SHORT EXERCISE |
Convert the lines of the material from the one containing "You are a computer-use agent. The" through the final line, inclusive, into a numbered list, leaving out any blank lines.

MATERIAL PROVIDED |
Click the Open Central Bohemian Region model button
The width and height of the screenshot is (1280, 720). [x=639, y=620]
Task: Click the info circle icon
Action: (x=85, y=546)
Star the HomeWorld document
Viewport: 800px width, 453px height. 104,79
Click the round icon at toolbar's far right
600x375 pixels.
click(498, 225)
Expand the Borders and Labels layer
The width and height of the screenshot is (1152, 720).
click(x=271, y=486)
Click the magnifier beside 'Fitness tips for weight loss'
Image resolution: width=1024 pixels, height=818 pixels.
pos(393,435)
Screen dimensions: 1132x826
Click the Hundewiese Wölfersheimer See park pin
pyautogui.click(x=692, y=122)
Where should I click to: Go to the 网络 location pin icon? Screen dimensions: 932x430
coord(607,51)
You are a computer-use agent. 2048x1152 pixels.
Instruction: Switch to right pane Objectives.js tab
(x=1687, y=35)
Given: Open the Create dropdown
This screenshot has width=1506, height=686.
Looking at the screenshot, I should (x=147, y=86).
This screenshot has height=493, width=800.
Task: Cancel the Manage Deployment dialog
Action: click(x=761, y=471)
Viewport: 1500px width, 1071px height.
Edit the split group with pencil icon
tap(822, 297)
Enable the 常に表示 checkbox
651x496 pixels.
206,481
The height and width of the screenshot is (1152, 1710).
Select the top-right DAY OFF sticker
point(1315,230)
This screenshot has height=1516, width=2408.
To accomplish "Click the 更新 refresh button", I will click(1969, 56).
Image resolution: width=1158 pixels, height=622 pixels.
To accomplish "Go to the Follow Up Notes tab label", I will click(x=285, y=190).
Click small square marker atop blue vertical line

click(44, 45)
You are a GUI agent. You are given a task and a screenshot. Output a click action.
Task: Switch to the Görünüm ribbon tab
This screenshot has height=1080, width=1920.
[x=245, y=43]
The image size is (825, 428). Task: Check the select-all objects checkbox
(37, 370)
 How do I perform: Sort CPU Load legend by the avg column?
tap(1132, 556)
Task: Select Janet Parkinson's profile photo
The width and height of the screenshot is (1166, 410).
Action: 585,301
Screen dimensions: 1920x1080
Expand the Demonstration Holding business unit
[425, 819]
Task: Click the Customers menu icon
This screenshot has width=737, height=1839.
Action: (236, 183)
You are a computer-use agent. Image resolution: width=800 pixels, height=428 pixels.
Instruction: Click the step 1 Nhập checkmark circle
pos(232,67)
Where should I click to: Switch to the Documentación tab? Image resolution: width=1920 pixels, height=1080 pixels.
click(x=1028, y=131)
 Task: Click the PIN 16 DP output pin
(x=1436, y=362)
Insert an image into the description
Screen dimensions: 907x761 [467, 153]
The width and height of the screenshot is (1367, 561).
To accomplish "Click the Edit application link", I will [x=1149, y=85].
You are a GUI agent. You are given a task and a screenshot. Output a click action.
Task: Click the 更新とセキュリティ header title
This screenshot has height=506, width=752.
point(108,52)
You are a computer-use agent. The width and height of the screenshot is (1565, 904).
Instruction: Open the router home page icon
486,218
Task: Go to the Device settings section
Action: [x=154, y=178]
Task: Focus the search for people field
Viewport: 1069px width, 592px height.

COMPLETE RESPONSE |
1. You are a computer-use agent. The width and height of the screenshot is (1565, 904).
2. Instruction: Open the router home page icon
3. 486,218
4. Task: Go to the Device settings section
5. Action: [x=154, y=178]
6. Task: Focus the search for people field
7. Viewport: 1069px width, 592px height.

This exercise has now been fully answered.